▸ TEXTO DE ESTUDIO
· · · · · · ·

La casi olvidada escritora colombiana, Elisa Mujica (1916-2003), publicó en 1963 la novela “Catalina”, que sorprendió por su lenguaje antirretórico y por la capacidad de la autora para, a lo largo de la narración, evidenciar la conciencia femenina de ser diferente, entre las presiones sociales y las exigencias familiares.
La modernidad de esta obra en el panorama de la literatura femenina en lengua española se manifiesta en el manejo de la intriga y de los tiempos; también en la capacidad de la voz narrativa para dar cuenta de la historia integrada en una saga familiar y, a la vez, indagar en los dilemas íntimos. Pocos antecedentes teníamos por entonces en esta línea en nuestras literaturas hispánicas, quizás la venezolana Teresa de La Parra, a quien ya me he referido, o la española Mercedes Pinto. Así, Elisa Mujica entreteje dramas de hombres y mujeres que padecen los vaivenes de las guerras y de la violencia soterrada que se instala en los hogares.
Catalina, la protagonista, una muchacha acomodada de provincias, forzada a casarse sin amor, recibe a la vez la noticia de la muerte de su amante Giorgio y de su marido Samuel. Estamos ante un caso de adulterio y se espera, como en las narraciones del siglo XIX, que ya he comentado, el castigo a la mujer por alterar el orden social. Pero la autora prefiere indagar en las relaciones de la protagonista con una madre autoritaria, quien, al quedarse viuda, asume el papel del padre e impone a los hijos, especialmente las hijas, una obediencia sin fisuras. El silencio será, por tanto, la estrategia a la que recurre Catalina para sobrevivir.

· · · · · · ·

[Datos de origen]
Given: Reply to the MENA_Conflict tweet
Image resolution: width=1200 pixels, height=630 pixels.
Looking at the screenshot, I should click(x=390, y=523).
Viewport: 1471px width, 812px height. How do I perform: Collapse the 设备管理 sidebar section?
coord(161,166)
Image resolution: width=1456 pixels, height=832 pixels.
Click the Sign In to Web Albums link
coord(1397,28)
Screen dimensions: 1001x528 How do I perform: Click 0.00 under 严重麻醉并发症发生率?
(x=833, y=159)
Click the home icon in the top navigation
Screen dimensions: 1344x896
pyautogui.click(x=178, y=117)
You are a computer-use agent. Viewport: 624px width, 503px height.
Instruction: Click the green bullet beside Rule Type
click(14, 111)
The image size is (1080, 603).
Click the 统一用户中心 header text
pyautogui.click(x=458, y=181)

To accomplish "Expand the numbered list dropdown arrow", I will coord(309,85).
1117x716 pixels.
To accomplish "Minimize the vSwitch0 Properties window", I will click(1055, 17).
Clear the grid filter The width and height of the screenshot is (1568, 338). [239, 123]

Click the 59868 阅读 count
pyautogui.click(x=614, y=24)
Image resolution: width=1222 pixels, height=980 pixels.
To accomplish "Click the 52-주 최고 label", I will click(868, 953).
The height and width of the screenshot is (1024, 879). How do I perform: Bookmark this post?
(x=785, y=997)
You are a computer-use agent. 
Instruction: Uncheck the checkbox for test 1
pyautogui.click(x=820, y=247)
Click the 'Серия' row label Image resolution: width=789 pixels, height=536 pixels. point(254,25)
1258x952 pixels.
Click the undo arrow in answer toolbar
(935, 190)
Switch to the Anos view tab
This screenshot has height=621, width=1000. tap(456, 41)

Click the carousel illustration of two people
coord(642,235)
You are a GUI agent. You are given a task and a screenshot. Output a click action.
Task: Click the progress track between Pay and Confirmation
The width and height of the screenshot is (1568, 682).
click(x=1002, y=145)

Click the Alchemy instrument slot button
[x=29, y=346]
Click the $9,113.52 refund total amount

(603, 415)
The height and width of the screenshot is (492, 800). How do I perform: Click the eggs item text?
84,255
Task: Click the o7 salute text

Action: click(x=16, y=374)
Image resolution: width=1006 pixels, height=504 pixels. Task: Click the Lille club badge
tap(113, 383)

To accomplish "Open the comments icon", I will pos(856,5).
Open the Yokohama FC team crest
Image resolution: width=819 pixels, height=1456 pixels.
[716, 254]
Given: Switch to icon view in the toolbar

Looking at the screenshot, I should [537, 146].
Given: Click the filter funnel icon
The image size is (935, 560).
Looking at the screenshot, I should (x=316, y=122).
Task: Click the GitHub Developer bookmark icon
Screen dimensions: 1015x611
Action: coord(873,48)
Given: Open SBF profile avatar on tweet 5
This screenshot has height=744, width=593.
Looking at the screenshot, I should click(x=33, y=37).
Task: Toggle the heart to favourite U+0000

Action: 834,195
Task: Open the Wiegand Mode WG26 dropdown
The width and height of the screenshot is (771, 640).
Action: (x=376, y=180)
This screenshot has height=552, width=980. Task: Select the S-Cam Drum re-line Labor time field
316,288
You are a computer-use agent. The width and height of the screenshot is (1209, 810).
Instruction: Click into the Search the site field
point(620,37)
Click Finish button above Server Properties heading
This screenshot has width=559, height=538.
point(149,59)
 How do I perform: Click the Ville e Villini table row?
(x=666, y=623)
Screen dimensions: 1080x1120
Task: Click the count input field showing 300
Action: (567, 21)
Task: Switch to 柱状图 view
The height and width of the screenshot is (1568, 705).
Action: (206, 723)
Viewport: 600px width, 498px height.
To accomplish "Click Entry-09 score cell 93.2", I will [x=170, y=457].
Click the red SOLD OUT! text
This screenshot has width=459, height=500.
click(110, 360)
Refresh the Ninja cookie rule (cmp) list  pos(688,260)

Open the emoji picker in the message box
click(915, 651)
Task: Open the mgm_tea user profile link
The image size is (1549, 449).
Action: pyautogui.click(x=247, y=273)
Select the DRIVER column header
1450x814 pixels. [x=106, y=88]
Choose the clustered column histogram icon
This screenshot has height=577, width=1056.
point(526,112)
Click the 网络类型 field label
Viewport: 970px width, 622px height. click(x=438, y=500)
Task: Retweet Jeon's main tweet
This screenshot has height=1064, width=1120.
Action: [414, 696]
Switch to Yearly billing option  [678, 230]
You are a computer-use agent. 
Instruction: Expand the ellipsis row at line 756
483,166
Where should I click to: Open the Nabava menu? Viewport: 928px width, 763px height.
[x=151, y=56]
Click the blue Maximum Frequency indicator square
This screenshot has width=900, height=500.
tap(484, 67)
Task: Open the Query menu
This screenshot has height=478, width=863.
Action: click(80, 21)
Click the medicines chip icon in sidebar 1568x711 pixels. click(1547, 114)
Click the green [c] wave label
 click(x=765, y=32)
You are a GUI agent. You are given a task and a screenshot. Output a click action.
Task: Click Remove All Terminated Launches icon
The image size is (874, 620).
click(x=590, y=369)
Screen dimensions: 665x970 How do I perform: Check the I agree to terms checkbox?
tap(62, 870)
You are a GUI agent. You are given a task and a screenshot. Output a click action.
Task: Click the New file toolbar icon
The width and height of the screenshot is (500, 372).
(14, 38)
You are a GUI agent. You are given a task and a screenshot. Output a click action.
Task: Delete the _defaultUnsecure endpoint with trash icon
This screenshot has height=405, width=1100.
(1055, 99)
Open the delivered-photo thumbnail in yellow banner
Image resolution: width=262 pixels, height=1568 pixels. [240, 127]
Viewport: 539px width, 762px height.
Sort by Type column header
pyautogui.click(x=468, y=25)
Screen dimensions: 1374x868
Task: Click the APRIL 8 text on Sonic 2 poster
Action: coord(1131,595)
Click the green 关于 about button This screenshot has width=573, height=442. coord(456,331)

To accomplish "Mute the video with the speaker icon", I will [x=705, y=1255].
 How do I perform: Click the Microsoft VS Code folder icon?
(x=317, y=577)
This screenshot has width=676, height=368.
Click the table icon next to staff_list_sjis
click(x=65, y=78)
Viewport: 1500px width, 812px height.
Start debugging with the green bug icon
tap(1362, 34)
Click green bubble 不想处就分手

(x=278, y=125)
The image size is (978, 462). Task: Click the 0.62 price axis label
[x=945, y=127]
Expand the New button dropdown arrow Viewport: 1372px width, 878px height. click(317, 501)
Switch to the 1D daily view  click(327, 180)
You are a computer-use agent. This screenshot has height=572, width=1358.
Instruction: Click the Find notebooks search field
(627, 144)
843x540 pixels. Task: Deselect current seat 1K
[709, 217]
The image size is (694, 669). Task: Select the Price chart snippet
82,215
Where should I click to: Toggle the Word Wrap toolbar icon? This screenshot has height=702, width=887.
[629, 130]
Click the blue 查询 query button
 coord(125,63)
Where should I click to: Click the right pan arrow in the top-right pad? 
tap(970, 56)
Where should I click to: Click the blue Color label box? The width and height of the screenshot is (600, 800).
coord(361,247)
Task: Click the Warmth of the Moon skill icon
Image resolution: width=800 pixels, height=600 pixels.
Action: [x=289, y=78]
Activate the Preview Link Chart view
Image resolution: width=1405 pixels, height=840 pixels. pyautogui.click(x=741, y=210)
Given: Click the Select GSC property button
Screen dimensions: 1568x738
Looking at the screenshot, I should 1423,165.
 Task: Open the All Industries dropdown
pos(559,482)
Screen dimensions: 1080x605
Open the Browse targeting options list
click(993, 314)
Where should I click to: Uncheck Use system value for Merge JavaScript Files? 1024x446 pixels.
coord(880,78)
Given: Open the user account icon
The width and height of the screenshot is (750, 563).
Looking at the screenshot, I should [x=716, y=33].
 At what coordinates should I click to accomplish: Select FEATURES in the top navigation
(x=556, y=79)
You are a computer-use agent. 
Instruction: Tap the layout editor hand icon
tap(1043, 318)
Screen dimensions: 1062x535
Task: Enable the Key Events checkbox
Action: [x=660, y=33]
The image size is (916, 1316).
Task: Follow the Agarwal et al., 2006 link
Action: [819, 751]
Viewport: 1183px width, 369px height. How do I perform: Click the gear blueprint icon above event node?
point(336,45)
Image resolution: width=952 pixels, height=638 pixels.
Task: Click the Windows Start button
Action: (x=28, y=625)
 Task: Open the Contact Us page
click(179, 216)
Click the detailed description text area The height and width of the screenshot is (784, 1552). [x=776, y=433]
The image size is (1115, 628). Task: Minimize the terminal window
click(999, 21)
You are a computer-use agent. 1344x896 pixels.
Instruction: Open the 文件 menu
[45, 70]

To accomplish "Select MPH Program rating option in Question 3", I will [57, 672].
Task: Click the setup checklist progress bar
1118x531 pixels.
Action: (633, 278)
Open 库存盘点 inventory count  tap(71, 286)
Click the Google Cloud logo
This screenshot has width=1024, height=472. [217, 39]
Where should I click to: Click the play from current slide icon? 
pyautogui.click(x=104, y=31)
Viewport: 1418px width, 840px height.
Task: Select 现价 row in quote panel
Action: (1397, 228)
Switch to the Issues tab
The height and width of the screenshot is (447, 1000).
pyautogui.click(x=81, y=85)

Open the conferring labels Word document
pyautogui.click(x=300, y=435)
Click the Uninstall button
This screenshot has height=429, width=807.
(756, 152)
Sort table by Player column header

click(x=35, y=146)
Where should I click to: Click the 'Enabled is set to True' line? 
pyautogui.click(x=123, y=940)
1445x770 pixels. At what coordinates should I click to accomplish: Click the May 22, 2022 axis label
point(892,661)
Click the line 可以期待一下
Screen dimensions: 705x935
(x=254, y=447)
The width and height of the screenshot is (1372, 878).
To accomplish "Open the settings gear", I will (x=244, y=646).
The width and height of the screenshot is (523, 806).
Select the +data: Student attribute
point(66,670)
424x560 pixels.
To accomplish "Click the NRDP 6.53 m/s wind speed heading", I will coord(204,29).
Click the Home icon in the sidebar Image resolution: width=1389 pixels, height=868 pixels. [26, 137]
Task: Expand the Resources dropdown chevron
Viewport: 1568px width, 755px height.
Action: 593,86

· · · · · · ·

▸ SOBRE EL EJERCICIO
Continúa el texto sobre la novela «Catalina» de Elisa Mujica a partir de su última oración.

▸ RESPUESTA AL EJERCICIO
Esta novela trata, por ello, de la imposición del silencio, de los tabúes relacionados con la historia familiar, del deseo contenido y de la necesidad de la mujer de respirar en libertad. La voz narrativa recuerda y, acaso sienta, la pulsión de escribir para salvarse, aunque no queda claro que Catalina registre en el papel lo que teme, sospecha o desea. Por el contrario, disimula, se esconde y calla. Lo más importante es su conocimiento de la historia de su estirpe y de la relación de las guerras con la suerte de las familias. Así, la protagonista afirma una conciencia crítica poderosa sobre el origen de muchas fortunas derivadas del saqueo y del robo a los vencidos, lo que cuestiona el papel de instituciones como la Iglesia y el Estado, representado éste por los militares, como su propio marido.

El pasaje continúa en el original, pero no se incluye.